Protein A elution buffers exploit acid-induced dissociation. Two formulations dominate biopharma: (1) 100 mM glycine pH 3.0–3.5 (most common, sharp elution peak, well-tolerated viral inactivation hold), or (2) 100 mM sodium acetate pH 3.5 (gentler on labile mAbs, slightly broader peak). Add 1–2 M arginine when aggregation is a concern at low pH. Elute into a tube pre-loaded with 1 M Tris-HCl pH 8.5 (about 10% of the elution volume) to neutralise rapidly to pH 5.0–5.5 within 60 min of low-pH hold. The Henderson-Hasselbalch mode of this calculator can compute the exact glycine free-acid/sodium ratio for any target elution pH between 2.5 and 4.5.
Use the formula: mass (g) = Molarity (M) × Volume (L) × Molecular Weight (g/mol). For example, to make 500 mL of 1 M NaCl (MW = 58.44 g/mol): mass = 1 × 0.5 × 58.44 = 29.22 g. Dissolve 29.22 g NaCl in water and bring to 500 mL final volume.
The Henderson-Hasselbalch equation relates pH to the pKa of a buffer and the ratio of conjugate base to acid: pH = pKa + log([A-]/[HA]). It is used to calculate how much acid and base forms of a buffer to mix to achieve a target pH. The equation works best within ±1 pH unit of the buffer's pKa.
The dilution equation C1×V1 = C2×V2 states that the moles of solute before and after dilution are equal. C1 is the initial concentration, V1 is the volume of stock to use, C2 is the desired final concentration, and V2 is the desired final volume. Solve for any one unknown given the other three.
For biological applications at pH 7.4, phosphate buffer (pKa 7.20) and HEPES (pKa 7.55) are excellent choices. PBS (phosphate-buffered saline) is the most common buffer for cell culture and protein work at physiological pH. HEPES is preferred when phosphate interference is a concern.
For 1 L of 1× PBS (pH 7.4): dissolve 8.0 g NaCl, 0.2 g KCl, 1.44 g Na2HPO4, and 0.24 g KH2PO4 in ~800 mL distilled water. Adjust pH to 7.4 with HCl if needed, then bring to 1 L final volume. Autoclave or filter-sterilize before use.

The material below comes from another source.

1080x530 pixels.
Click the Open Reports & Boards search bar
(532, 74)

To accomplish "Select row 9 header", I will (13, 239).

A serial dilution is a stepwise dilution of a substance, where each step uses the same dilution factor. It is widely used in bioprocessing for preparing standard curves (e.g., ELISA, Bradford assay), determining MIC values for antibiotics, cell counting, and titer determination. Common dilution factors are 1:2, 1:5, and 1:10.
HEPES (pKa ~7.55) is a zwitterionic Good's buffer with strong buffering across ~pH 6.8–8.2, minimal binding of divalent metals, and small pH shifts on dilution or temperature change, so it suits cell culture and metal-sensitive work. Phosphate (pKa2 ~7.2) is cheap and physiological but precipitates with Ca2+/Mg2+ and shows a larger pH shift with temperature and dilution. Choose HEPES for metal-sensitive or temperature-variable systems, and phosphate where cost and physiological relevance dominate.

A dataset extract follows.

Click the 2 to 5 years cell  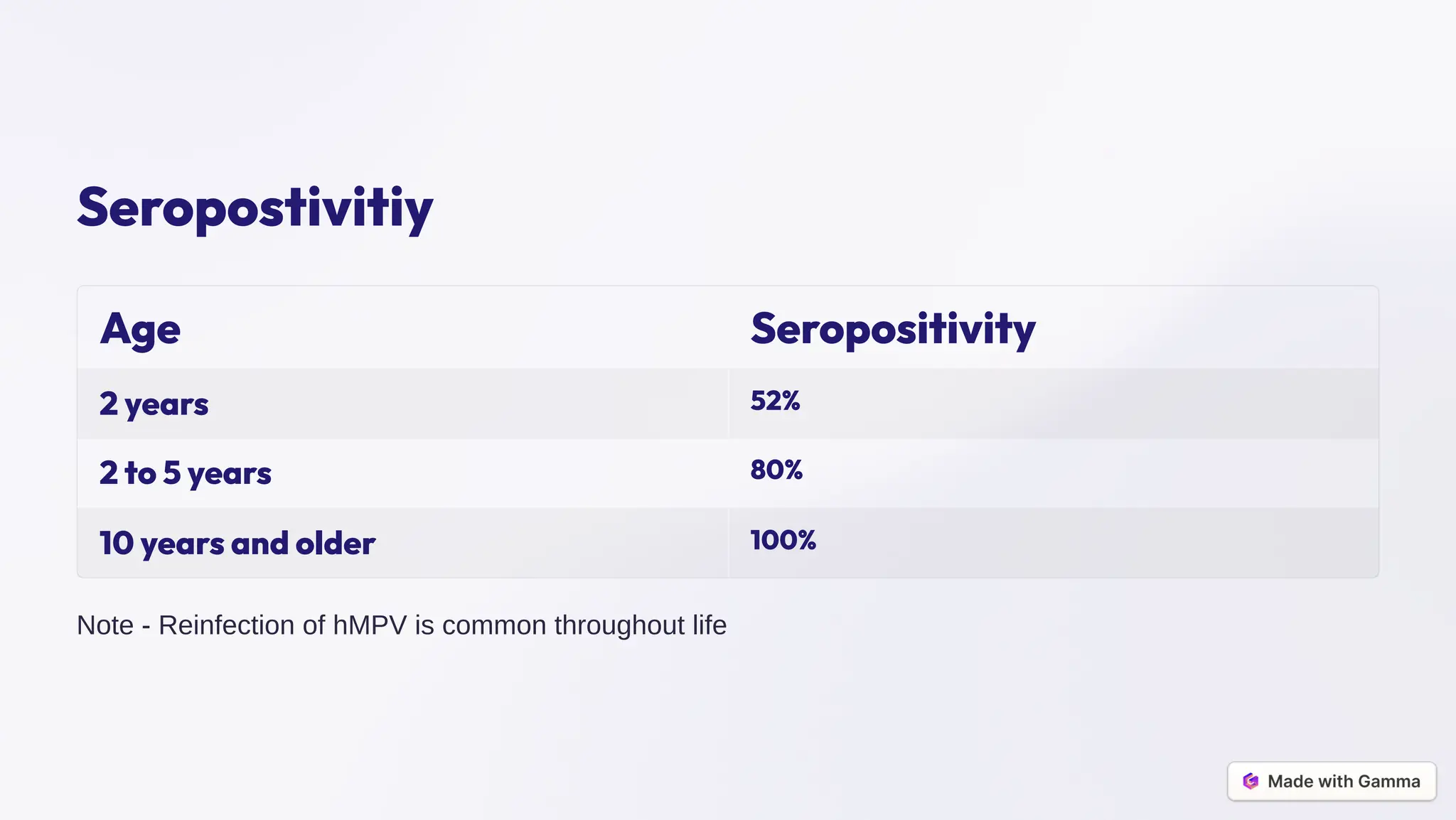click(x=403, y=473)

Yes for some buffers. Diluting changes ionic strength, which shifts activity coefficients and the effective pKa, so a concentrated stock does not simply match the working-strength pH. Phosphate and citrate are especially prone to this. Always titrate to the target pH at the final working concentration and temperature rather than assuming a concentrate scales linearly.